Name function parameters clearly: Assign descriptive names to function parameters to clarify their purpose. Avoid using abbreviations or acronyms to shorten parameter names, as this will assist the LLM in reasoning about the parameters and providing accurate values. As with function names, use the
DescriptionAttribute
only when necessary to minimize token consumption.
Find a right balance between the number of functions and their responsibilities
On one hand, having functions with a single responsibility is a good practice that allows to keep functions simple and reusable across multiple scenarios. On the other hand, each function call incurs overhead in terms of network round-trip latency
and the number of consumed input and output tokens: input tokens are used to send the function definition and invocation result to the LLM, while output tokens are consumed when receiving the function call from the model.
Alternatively, a single function with multiple responsibilities can be implemented to reduce the number of consumed tokens and lower network overhead, although this comes at the cost of reduced reusability in other scenarios.
However, consolidating many responsibilities into a single function may increase the number and complexity of function parameters and its return type. This complexity can lead to situations where the model may struggle to correctly match the function parameters,
resulting in missed parameters or values of incorrect type. Therefore, it is essential to strike the right balance between the number of functions to reduce network overhead and the number of responsibilities each function has, ensuring that the model can accurately
match function parameters.
Transform Semantic Kernel functions
Utilize the transformation techniques for Semantic Kernel functions as described in the Transforming Semantic Kernel Functions blog post to:
Change function behavior: There are scenarios where the default behavior of a function may not align with the desired outcome and it's not feasible to modify the original function's implementation. In such cases, you can create a new function that wraps the original one and modifies its behavior accordingly.
Provide context information: Functions may require parameters that the LLM cannot or should not infer. For example, if a function needs to act on behalf of the current user or requires authentication information, this context is typically available to the host application but not to the LLM. In such cases, you can transform the function to invoke the original one while supplying the necessary context information from the hosting application, along with arguments provided by the LLM.
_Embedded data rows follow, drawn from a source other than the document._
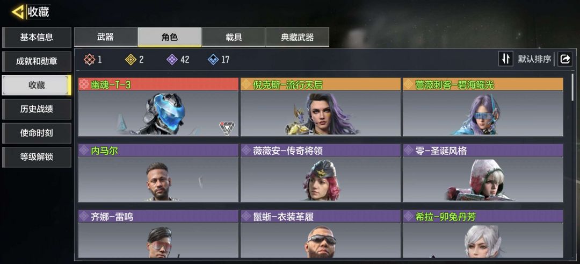Tap the emblem icon on 幽魂-T-3 card
580x264 pixels.
point(227,128)
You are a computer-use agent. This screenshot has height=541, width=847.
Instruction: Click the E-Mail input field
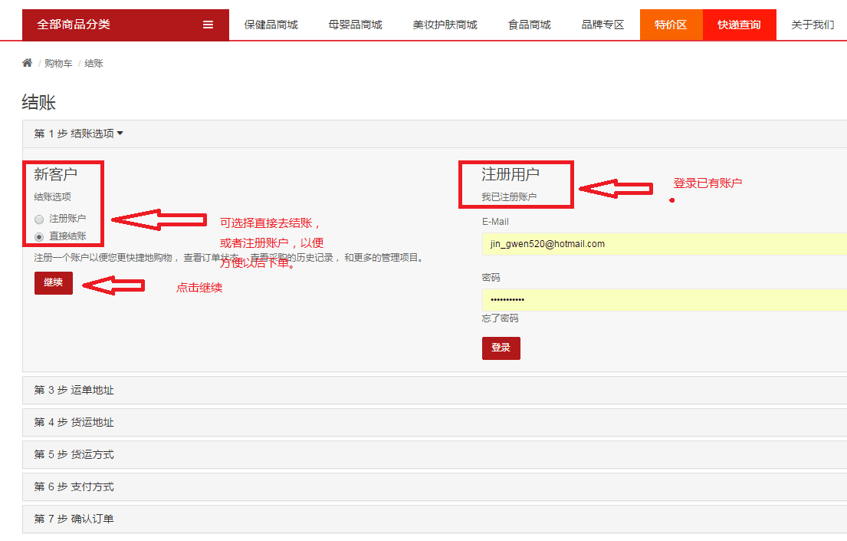[x=664, y=244]
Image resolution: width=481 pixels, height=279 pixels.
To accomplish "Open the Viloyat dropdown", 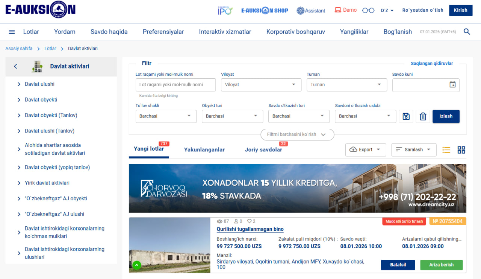I will pyautogui.click(x=261, y=85).
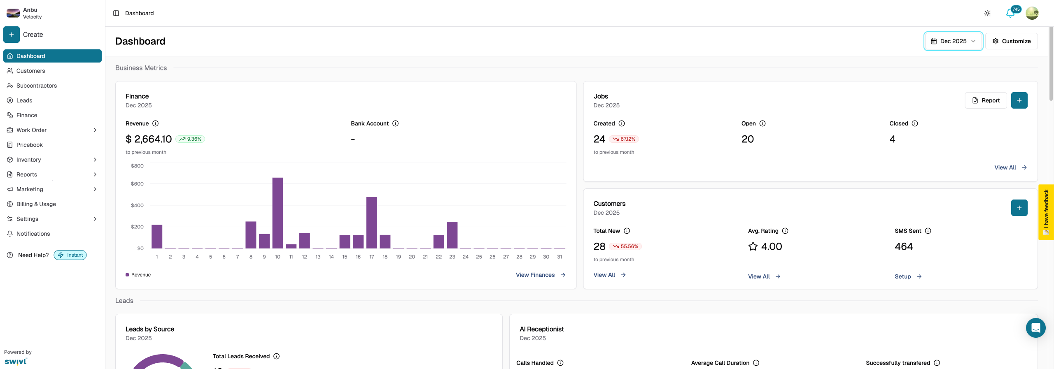Image resolution: width=1054 pixels, height=369 pixels.
Task: Click the Create plus button
Action: pos(12,35)
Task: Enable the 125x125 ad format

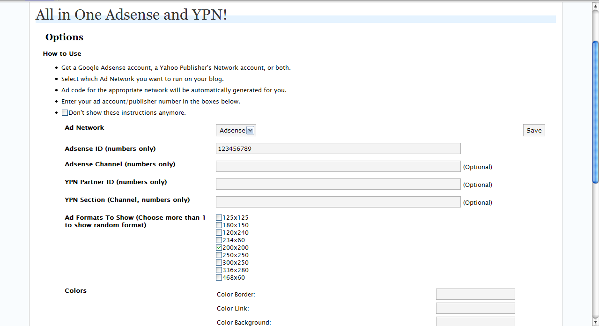Action: tap(219, 217)
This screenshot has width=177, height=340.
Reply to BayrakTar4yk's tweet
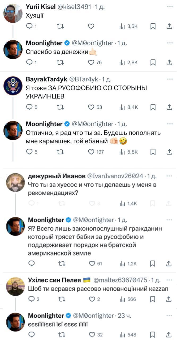[30, 107]
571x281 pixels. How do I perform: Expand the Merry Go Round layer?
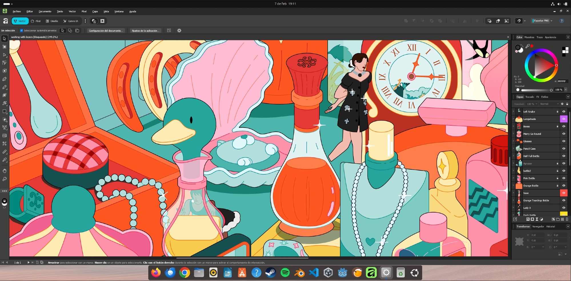point(514,134)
Change parameters list, types, and names: If the original function has a complex signature that the LLM struggles to interpret, you can transform the function into one with a simpler signature that the LLM can more easily understand. This may involve changing parameter names, types, the number of parameters, and flattening or unflattening complex parameters, among other adjustments.
Local state utilization
When designing plugins that operate on relatively large or confidential datasets, such as documents, articles, or emails containing sensitive information, consider utilizing local state to store original data or intermediate results that do not need to be sent to the LLM. Functions for such scenarios can accept and return a state id, allowing you to look up and access the data locally instead of passing the actual data to the LLM, only to receive it back as an argument for the next function invocation.
By storing data locally, you can keep the information private and secure while avoiding unnecessary token consumption during function calls. This approach not only enhances data privacy but also improves overall efficiency in processing large or sensitive datasets.